* _What you will do_
The answer is all of the data, repeated exactly.

* _Records for this exercise_

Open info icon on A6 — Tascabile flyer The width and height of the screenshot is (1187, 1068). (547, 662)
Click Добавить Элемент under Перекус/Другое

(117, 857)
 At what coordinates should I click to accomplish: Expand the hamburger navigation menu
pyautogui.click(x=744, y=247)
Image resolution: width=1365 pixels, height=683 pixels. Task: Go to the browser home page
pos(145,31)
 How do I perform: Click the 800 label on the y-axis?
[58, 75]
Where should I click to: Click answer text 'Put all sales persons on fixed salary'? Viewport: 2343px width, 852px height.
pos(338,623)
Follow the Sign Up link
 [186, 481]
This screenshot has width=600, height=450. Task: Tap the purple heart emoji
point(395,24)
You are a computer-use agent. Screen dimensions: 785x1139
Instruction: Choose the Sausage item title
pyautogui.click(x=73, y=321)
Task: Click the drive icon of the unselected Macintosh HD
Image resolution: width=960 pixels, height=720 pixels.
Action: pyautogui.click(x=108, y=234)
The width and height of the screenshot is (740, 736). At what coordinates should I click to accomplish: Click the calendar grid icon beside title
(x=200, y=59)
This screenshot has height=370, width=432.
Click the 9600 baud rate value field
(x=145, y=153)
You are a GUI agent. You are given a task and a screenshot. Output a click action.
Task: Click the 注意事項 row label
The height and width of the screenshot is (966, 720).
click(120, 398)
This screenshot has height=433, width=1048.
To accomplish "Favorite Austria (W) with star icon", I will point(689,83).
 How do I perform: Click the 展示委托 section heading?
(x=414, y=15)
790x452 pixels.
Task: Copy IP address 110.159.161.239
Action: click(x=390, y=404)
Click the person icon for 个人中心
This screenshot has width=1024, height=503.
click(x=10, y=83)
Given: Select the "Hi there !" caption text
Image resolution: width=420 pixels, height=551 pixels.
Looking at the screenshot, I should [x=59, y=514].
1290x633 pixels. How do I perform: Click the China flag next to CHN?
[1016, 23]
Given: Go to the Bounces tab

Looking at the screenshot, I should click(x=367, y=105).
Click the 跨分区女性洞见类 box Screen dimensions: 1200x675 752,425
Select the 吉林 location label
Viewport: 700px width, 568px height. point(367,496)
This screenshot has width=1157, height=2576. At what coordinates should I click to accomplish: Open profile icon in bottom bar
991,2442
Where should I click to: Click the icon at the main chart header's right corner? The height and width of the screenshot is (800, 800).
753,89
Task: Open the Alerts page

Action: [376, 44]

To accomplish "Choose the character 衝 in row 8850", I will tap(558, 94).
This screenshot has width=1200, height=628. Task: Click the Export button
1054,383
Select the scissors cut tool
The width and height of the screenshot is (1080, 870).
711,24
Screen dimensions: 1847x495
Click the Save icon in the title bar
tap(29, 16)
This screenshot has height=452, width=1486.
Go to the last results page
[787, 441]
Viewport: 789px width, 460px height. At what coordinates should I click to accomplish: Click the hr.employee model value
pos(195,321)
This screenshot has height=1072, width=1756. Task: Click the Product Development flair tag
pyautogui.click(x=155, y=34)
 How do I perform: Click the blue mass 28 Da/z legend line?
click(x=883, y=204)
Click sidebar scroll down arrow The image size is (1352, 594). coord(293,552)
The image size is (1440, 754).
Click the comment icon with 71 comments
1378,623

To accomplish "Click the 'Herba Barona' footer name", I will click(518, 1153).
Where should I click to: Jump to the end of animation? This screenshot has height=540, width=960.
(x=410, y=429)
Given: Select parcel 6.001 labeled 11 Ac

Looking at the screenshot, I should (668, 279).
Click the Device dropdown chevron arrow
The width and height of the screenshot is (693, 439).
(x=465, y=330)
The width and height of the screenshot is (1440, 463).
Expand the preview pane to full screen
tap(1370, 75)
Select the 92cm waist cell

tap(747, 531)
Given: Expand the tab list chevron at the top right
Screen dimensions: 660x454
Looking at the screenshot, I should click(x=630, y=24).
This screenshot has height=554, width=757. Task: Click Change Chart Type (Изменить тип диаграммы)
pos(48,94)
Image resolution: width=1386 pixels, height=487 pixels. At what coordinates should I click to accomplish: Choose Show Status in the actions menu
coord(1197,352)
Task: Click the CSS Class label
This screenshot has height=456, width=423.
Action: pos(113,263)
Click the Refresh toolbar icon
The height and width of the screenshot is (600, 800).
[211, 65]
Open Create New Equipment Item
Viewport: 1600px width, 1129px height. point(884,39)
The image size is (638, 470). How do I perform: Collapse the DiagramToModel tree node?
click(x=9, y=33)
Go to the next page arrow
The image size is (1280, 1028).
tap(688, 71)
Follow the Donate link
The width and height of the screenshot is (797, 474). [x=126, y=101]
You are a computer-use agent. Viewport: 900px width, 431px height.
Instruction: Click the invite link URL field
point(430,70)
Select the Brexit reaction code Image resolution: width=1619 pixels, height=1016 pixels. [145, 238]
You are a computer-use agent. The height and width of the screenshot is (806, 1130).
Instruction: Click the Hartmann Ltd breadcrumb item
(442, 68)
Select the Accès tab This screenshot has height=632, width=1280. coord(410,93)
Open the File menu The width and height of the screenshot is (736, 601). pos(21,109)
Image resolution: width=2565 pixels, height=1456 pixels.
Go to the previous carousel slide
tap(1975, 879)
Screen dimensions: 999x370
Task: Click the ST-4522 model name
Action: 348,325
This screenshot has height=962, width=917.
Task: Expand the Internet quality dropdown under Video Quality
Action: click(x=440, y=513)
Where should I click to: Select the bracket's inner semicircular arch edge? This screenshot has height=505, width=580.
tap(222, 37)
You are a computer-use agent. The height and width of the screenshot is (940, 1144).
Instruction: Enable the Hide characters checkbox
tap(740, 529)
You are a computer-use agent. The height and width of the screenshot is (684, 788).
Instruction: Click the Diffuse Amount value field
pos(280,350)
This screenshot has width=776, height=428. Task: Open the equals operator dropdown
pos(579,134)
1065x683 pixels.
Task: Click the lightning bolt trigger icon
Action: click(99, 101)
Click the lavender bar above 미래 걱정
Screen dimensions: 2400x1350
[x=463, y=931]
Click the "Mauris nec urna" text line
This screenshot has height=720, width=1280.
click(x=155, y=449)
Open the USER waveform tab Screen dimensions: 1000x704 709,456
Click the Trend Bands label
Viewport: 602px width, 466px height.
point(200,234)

* _Answer to this task_
Open info icon on A6 — Tascabile flyer The width and height of the screenshot is (1187, 1068). (547, 662)
Click Добавить Элемент under Перекус/Другое

(117, 857)
 At what coordinates should I click to accomplish: Expand the hamburger navigation menu
pyautogui.click(x=744, y=247)
Image resolution: width=1365 pixels, height=683 pixels. Task: Go to the browser home page
pos(145,31)
 How do I perform: Click the 800 label on the y-axis?
[58, 75]
Where should I click to: Click answer text 'Put all sales persons on fixed salary'? Viewport: 2343px width, 852px height.
pos(338,623)
Follow the Sign Up link
 [186, 481]
This screenshot has width=600, height=450. Task: Tap the purple heart emoji
point(395,24)
You are a computer-use agent. Screen dimensions: 785x1139
Instruction: Choose the Sausage item title
pyautogui.click(x=73, y=321)
Task: Click the drive icon of the unselected Macintosh HD
Image resolution: width=960 pixels, height=720 pixels.
Action: pyautogui.click(x=108, y=234)
The width and height of the screenshot is (740, 736). At what coordinates should I click to accomplish: Click the calendar grid icon beside title
(x=200, y=59)
This screenshot has height=370, width=432.
Click the 9600 baud rate value field
(x=145, y=153)
You are a GUI agent. You are given a task and a screenshot. Output a click action.
Task: Click the 注意事項 row label
The height and width of the screenshot is (966, 720).
click(120, 398)
This screenshot has height=433, width=1048.
To accomplish "Favorite Austria (W) with star icon", I will point(689,83).
 How do I perform: Click the 展示委托 section heading?
(x=414, y=15)
790x452 pixels.
Task: Copy IP address 110.159.161.239
Action: click(x=390, y=404)
Click the person icon for 个人中心
This screenshot has width=1024, height=503.
click(x=10, y=83)
Given: Select the "Hi there !" caption text
Image resolution: width=420 pixels, height=551 pixels.
Looking at the screenshot, I should [x=59, y=514].
1290x633 pixels. How do I perform: Click the China flag next to CHN?
[1016, 23]
Given: Go to the Bounces tab

Looking at the screenshot, I should click(x=367, y=105).
Click the 跨分区女性洞见类 box Screen dimensions: 1200x675 752,425
Select the 吉林 location label
Viewport: 700px width, 568px height. point(367,496)
This screenshot has width=1157, height=2576. At what coordinates should I click to accomplish: Open profile icon in bottom bar
991,2442
Where should I click to: Click the icon at the main chart header's right corner? The height and width of the screenshot is (800, 800).
753,89
Task: Open the Alerts page

Action: [376, 44]

To accomplish "Choose the character 衝 in row 8850", I will tap(558, 94).
This screenshot has width=1200, height=628. Task: Click the Export button
1054,383
Select the scissors cut tool
The width and height of the screenshot is (1080, 870).
711,24
Screen dimensions: 1847x495
Click the Save icon in the title bar
tap(29, 16)
This screenshot has height=452, width=1486.
Go to the last results page
[787, 441]
Viewport: 789px width, 460px height. At what coordinates should I click to accomplish: Click the hr.employee model value
pos(195,321)
This screenshot has height=1072, width=1756. Task: Click the Product Development flair tag
pyautogui.click(x=155, y=34)
 How do I perform: Click the blue mass 28 Da/z legend line?
click(x=883, y=204)
Click sidebar scroll down arrow The image size is (1352, 594). coord(293,552)
The image size is (1440, 754).
Click the comment icon with 71 comments
1378,623

To accomplish "Click the 'Herba Barona' footer name", I will click(518, 1153).
Where should I click to: Jump to the end of animation? This screenshot has height=540, width=960.
(x=410, y=429)
Given: Select parcel 6.001 labeled 11 Ac

Looking at the screenshot, I should (668, 279).
Click the Device dropdown chevron arrow
The width and height of the screenshot is (693, 439).
(x=465, y=330)
The width and height of the screenshot is (1440, 463).
Expand the preview pane to full screen
tap(1370, 75)
Select the 92cm waist cell

tap(747, 531)
Given: Expand the tab list chevron at the top right
Screen dimensions: 660x454
Looking at the screenshot, I should click(x=630, y=24).
This screenshot has height=554, width=757. Task: Click Change Chart Type (Изменить тип диаграммы)
pos(48,94)
Image resolution: width=1386 pixels, height=487 pixels. At what coordinates should I click to accomplish: Choose Show Status in the actions menu
coord(1197,352)
Task: Click the CSS Class label
This screenshot has height=456, width=423.
Action: pos(113,263)
Click the Refresh toolbar icon
The height and width of the screenshot is (600, 800).
[211, 65]
Open Create New Equipment Item
Viewport: 1600px width, 1129px height. point(884,39)
The image size is (638, 470). How do I perform: Collapse the DiagramToModel tree node?
click(x=9, y=33)
Go to the next page arrow
The image size is (1280, 1028).
tap(688, 71)
Follow the Donate link
The width and height of the screenshot is (797, 474). [x=126, y=101]
You are a computer-use agent. Viewport: 900px width, 431px height.
Instruction: Click the invite link URL field
point(430,70)
Select the Brexit reaction code Image resolution: width=1619 pixels, height=1016 pixels. [145, 238]
You are a computer-use agent. The height and width of the screenshot is (806, 1130).
Instruction: Click the Hartmann Ltd breadcrumb item
(442, 68)
Select the Accès tab This screenshot has height=632, width=1280. coord(410,93)
Open the File menu The width and height of the screenshot is (736, 601). pos(21,109)
Image resolution: width=2565 pixels, height=1456 pixels.
Go to the previous carousel slide
tap(1975, 879)
Screen dimensions: 999x370
Task: Click the ST-4522 model name
Action: 348,325
This screenshot has height=962, width=917.
Task: Expand the Internet quality dropdown under Video Quality
Action: click(x=440, y=513)
Where should I click to: Select the bracket's inner semicircular arch edge? This screenshot has height=505, width=580.
tap(222, 37)
You are a computer-use agent. The height and width of the screenshot is (940, 1144).
Instruction: Enable the Hide characters checkbox
tap(740, 529)
You are a computer-use agent. The height and width of the screenshot is (684, 788).
Instruction: Click the Diffuse Amount value field
pos(280,350)
This screenshot has width=776, height=428. Task: Open the equals operator dropdown
pos(579,134)
1065x683 pixels.
Task: Click the lightning bolt trigger icon
Action: click(99, 101)
Click the lavender bar above 미래 걱정
Screen dimensions: 2400x1350
[x=463, y=931]
Click the "Mauris nec urna" text line
This screenshot has height=720, width=1280.
click(x=155, y=449)
Open the USER waveform tab Screen dimensions: 1000x704 709,456
Click the Trend Bands label
Viewport: 602px width, 466px height.
point(200,234)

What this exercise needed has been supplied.